After my rant about the lack of cultural diversity in London theater programming, I was thrilled to pieces to see that the National Theater had picked up a play from Pakistan to present in London. Dara. To me, a play about two princes of Mughal India vying for power seemed like the perfect thing to lure in a broader slice of the British public than those I normally see at the National; and for me, as a regular theater goer, I was excited about seeing a play about royal power politics played on an entirely different stage from The James Plays and the endless stream of Henries.
But what I didn’t expect was to go see a play that was absolutely in the blazing heart of everything politically aware people are arguing about today. In the wake of Charlie Hebdo, Dara is a must-see show, presenting a 17th century tale of two competing visions of Islam that mirrors almost exactly the questions we are dealing with today. Is the world to be one in which strict interpretation of scriptures rule? This is the vision Prince Aurangzeb (Sargon Yelda) has, that as the new Emperor, he shall eliminate the softness of his father’s rule. It’s impossible to watch the lecherous, drunken Emperor Shah Jahan (Vincent Ebrahim) stumbling around without feeling like there’s really a need for a change, but is Aurangzeb what India needs? Dara is the crown prince, and, as played by Zubin Varla, he is full of charisma; an intellectual and born leader whose deep examination of religion (brought out during the course of the play) has given him the knowledge to connect with and respect all of his subjects.
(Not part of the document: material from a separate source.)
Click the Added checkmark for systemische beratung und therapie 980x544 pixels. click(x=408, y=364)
But somewhere along the line, Dara and Aurangzeb have managed to come into conflict with each other, and the resolution of their family issues forms the warp and weft of this play. I have no idea if it has any basis in actual fact, but as family relationships go, it is believable and suitably dramatic. And for me, I raced to the end having no idea how the conflict would resolve itself. This was probably not the case for many other people in the audience, but I was on the edge of my seat, absolutely hanging on every word of the big trial scene, loving the chance to hear how one scholar chose to see Islam and the search for God presented on stage to a packed house of modern people. It was almost like listening to one of Aristotle’s old dialogues read out loud; the arguments went across the centuries, and the brilliant mind who created it still shone brightly through his words.
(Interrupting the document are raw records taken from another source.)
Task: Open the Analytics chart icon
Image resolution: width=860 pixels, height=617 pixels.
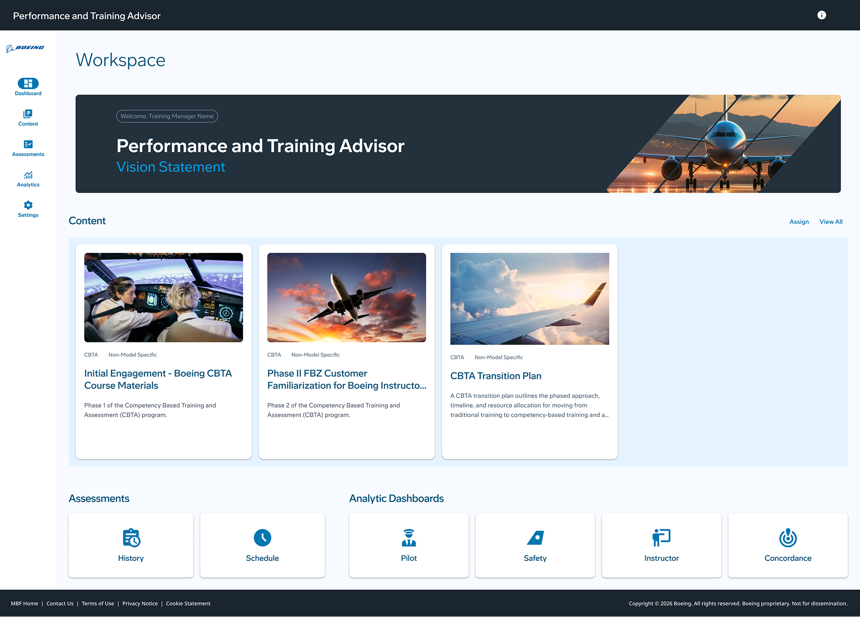Action: 28,179
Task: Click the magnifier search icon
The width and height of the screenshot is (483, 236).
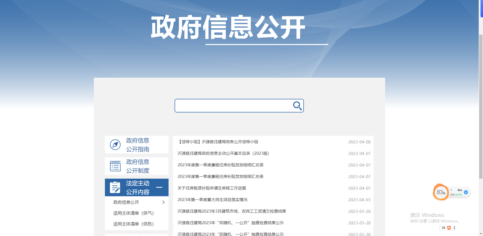Action: click(297, 106)
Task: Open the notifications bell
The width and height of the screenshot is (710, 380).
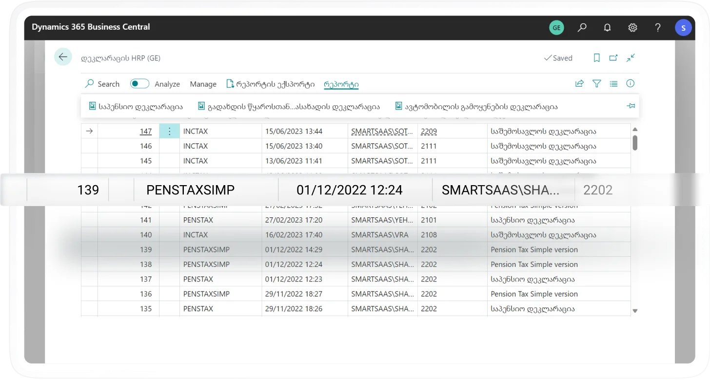Action: [607, 28]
As a work of theater, there were some shortcomings. In particular, I found the character of Aurangzeb a bit shrill and lacking in depth, as if the author himself struggled to find the humanity within him. Jahanara, eldest sister of the family (Nathalie Armin) seemed too soft, too unaware of her abilities; in this case, I think some fault lie with the actress as well. And the entire plot line of Aurangzeb and his mistress Hira Bai (Anjana Vasan) seemed to be an unnecessary distraction, one of many that kept us away from the more fascinating relationship between the temperamental father and his two sons.
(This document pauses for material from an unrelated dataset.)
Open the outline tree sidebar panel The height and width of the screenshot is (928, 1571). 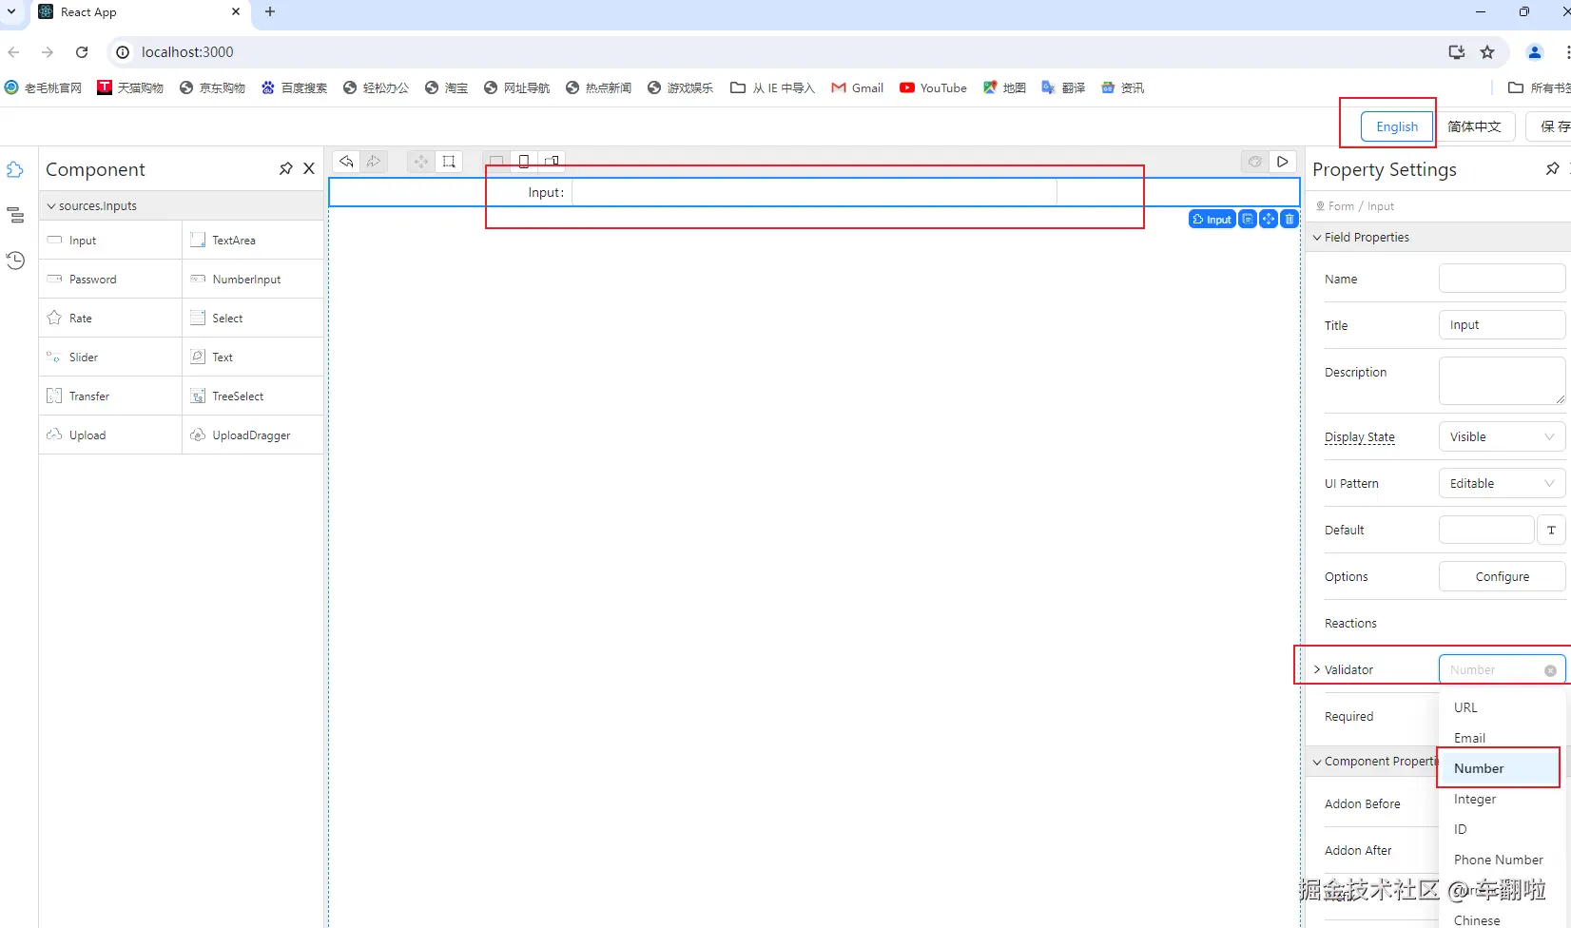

At the end, though, the combined effect of the powerful story, Zubin Varla’s entrancing performance, and the sense of utter relevance of this story to what we are experiencing today won me over. I can only wonder what Shahid Nadeem has been living through in his own country to have written this in 2010; I can only hope that those who see it are won over by Dara’s vision of an inclusive world. I, for one, left the theater feeling truly inspired, for seeing a great piece of theater and an inspiring vision of what the future might be if we could only have the wisdom to learn from the past. The James Plays spoke to a Britain united by its focus on the future of Scotland: but Dara speaks to everyone looking for a way to make our connected worlds, east and west, north and south live together in respect and harmony. And hurray for the National Theater for doing their bit both to promote this play, more widely serve the UK audience, and help in their own way to make Dara’s vision a reality.
(This review is for a preview performance that took place on Friday, January 23, 2015. It runs through April 4th.)